Work order — Take the material below and reproduce, word for word, only the lines from the line with "Open the red bear toy image" through the line with "Click the redacted".

Source material —

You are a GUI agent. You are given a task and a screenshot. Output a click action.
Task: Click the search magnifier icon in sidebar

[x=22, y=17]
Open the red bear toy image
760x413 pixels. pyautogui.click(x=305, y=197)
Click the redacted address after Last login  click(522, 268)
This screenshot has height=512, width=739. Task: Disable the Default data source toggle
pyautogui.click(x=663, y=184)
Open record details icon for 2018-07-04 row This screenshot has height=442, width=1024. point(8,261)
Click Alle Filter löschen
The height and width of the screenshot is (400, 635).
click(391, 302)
==
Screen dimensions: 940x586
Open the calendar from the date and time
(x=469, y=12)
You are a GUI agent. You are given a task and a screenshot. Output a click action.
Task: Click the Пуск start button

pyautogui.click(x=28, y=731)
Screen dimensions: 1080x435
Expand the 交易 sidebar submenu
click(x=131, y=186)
* * *
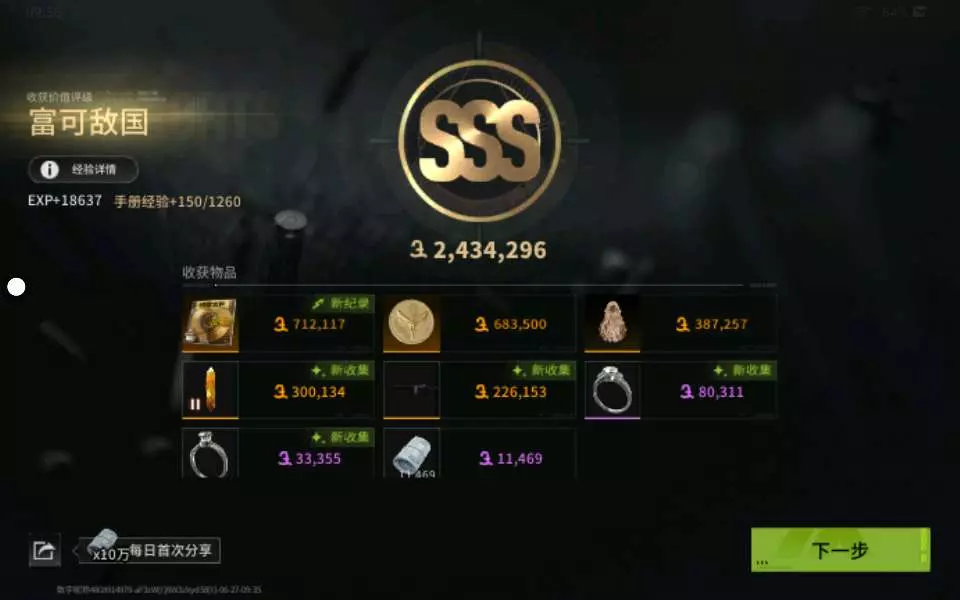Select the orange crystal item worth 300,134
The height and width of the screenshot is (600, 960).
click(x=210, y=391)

Reply to the exercise —
Open the red bear toy image
760x413 pixels. pyautogui.click(x=305, y=197)
Click the redacted address after Last login  click(522, 268)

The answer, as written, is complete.